Eppure il bilancio dell’edizione appena trascorsa (29 appuntamenti che hanno avuto luogo a Martina Franca e dintorni tra il 14 luglio e il 2 agosto) è del tutto positivo, se si tiene conto del fatto che il calendario previsto è stato rispettato in ogni sua parte in barba ai tagli che già nel corso della prima parte del 2012 sembravano rappresentare un ostacolo insormontabile.
Primeggiavano sul numero straordinariamente alto di spettacoli due titoli che rappresentano il legame più stretto con la tradizione cellettiana del festival, rivolta sia al recupero della vocalità settecentesca più funambolica che a quello dell’omaggio alla tradizione belcantistica. Con l’Artaserse di Hasse ci siamo trovati immersi in un clima di emozioni che la naturale scenografia del Palazzo Ducale di Martina ha reso ancora più vive, come se lo spettatore si sentisse proiettato nella Venezia del 1730 che aveva ospitato la prima rappresentazione dell’opera. Lavoro straordinariamente ricco di ottima musica e soprattutto pensato anche in base alle possibilità di un cast originale da capogiro, con il famoso Farinelli nel ruolo di Arbace. Il ruolo dei sopranisti nel recupero del teatro d’opera settecentesco è stato ed è fondamentale, ma si è evoluto negli anni appena passati con una rapidità insospettata. L’iniziale anelito al raggiungimento di un’estensione vocale paragonabile a quella dei mitici esempi del passato ha trovato via via la sua corretta evoluzione in un modo di porgere stilisticamente ineccepibile che contribuisce al rinnovo degli antichi splendori in maniera ancora più convincente. Già ammirato nei due anni precedenti in Rodelinda e nell’Aureliano in Palmira, il sopranista argentino Franco Fagioli ha riscosso anche quest’anno un successo enorme: si è ammirata in lui sia una evoluzione puramente tecnica nella capacità di omogeneizzare i diversi passaggio di registro che una totale immedesimazione nel ruolo tali da evocare i pure irraggiungibili esempi che ci sono stati tramandati solamente attraverso le cronache dell’epoca. Elemento di parziale rottura era rappresentato in questo Artaserse dalla regia di Gabriele Lavia e dalle scene di Alessandro Camera, che seguendo la traccia suggerita da Triola come leitmotiv del festival (l’incontro-scontro tra culture, religioni e mondi diversi) esasperavano gli elementi di conflitto trasportando l’azione in un Medio Oriente attuale, teatro di violenti scontri tra guerriglieri e invasori occidentali. Elemento certo non nuovo e comune a molte regie di opere ambientate in quei luoghi (quante se ne ritrovano nel repertorio sette-ottocentesco!) ma proposto qui con un mordente che ha persino scandalizzato parte del pubblico più tradizionale.

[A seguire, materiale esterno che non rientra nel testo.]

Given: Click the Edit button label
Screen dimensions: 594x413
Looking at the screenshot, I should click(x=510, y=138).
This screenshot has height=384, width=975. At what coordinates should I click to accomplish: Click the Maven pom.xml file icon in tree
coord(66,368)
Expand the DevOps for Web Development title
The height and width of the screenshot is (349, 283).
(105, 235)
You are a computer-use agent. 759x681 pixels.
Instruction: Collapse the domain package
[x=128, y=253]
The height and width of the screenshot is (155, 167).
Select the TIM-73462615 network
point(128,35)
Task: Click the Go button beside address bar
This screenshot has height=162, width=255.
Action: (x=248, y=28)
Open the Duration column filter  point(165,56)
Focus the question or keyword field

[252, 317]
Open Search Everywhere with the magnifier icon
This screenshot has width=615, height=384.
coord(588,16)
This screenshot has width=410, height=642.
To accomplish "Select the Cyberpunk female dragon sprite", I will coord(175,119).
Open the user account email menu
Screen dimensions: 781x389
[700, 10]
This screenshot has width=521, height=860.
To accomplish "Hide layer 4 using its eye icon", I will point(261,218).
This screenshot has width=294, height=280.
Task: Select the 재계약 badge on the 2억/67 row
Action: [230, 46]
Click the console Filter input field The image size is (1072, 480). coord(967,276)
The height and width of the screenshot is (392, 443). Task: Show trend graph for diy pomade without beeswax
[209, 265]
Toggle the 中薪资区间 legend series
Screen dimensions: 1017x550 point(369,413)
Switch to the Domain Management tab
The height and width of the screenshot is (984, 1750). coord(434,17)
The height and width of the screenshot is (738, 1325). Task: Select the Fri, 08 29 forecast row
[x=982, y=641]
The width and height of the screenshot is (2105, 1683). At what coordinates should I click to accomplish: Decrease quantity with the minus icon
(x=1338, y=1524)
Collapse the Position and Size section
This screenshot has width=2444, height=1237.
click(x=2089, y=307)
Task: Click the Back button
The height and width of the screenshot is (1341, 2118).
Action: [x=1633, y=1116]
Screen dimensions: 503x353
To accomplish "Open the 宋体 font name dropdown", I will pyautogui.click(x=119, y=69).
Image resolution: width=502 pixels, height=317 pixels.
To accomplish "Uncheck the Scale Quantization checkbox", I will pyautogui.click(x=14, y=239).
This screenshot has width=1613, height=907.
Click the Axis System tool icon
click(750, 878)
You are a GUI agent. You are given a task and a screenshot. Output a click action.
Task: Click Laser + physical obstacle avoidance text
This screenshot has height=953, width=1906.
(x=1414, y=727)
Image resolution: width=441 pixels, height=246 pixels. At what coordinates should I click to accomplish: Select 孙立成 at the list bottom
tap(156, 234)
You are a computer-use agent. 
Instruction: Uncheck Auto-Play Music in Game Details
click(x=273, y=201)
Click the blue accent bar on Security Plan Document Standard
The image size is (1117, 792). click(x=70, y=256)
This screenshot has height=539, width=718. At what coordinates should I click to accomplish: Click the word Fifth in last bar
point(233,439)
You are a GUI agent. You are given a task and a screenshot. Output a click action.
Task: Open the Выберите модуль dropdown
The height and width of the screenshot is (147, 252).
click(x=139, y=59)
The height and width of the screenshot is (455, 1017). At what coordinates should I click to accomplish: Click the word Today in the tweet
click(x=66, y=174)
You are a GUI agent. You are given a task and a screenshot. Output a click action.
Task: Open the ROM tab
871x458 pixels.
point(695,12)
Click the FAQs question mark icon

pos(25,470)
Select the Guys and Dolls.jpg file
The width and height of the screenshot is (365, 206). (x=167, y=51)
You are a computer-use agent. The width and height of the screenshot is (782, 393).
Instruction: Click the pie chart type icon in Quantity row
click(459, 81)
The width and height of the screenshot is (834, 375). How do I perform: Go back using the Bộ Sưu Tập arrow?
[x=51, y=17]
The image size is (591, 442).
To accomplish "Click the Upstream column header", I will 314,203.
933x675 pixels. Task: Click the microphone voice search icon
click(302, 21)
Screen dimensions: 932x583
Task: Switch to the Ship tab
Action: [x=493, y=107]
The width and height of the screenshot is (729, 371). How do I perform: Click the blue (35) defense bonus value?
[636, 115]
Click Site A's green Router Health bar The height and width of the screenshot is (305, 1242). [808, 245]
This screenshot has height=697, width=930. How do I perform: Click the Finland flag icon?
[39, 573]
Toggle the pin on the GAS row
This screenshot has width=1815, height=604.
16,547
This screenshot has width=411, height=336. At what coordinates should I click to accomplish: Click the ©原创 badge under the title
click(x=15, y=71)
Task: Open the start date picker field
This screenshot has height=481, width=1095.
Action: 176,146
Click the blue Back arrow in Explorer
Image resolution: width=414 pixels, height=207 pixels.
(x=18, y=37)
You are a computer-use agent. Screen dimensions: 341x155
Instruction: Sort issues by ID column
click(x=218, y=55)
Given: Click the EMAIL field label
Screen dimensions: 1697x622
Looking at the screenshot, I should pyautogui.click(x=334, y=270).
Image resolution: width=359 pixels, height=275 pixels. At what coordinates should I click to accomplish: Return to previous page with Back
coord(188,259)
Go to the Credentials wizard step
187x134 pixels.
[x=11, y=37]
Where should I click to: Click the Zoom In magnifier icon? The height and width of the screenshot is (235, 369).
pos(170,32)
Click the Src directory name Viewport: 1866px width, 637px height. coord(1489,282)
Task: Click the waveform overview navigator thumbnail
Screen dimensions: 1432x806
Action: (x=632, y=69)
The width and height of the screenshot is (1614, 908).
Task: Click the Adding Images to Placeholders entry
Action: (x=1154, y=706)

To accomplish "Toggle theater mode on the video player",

Anche Zaira, quasi un Ratto dal serraglio belliniano, era pienamente in linea con il tema del conflitto tra Oriente e Occidente. Ma qui più che l’elemento scenico ha nuovamente attirato l’attenzione del pubblico la concertazione espressiva di Giacomo Sagripanti, un direttore lanciato dal Festival che sta percorrendo una carriera davvero promettente. Certo non si può mettere in scena Zaira senza il concorso di un cast di tutto rispetto, e qui hanno brillato sia l’attesa protagonista, il soprano Saioa Hernandez, che i bravissimi Simone Alberghini, Anna Malavasi, Enea Scala.
La parte meno tradizionale di un Festival che a dire il vero tradizionale non lo è mai stato consisteva quest’anno nell’opera commissionata al compositore aquilano Marco Taralli, che ha lavorato su un ambizioso libretto di Vincenzo De Vivo ambientato nel capoluogo abruzzese devastato dal terremoto. Forse è stato questo l’appuntamento che meglio ha interpretato il tema scelto quest’anno per il Festival, pur lasciando aperti tutti gli interrogativi legati alla validità odierna di un linguaggio musicale che non sia apertamente sperimentale. La compositrice Daniela Terranova ha infine rivisitato con gusto l’Orfeo di Luigi Rossi, unico titolo che non veniva rappresentato seguendo i criteri filologici sempre rispettati fin dai primi lavori proposti dal Festival alla fine degli anni ’70. Operazione temeraria ma ben riuscita grazie anche alle delicate scene di Benito Leonori.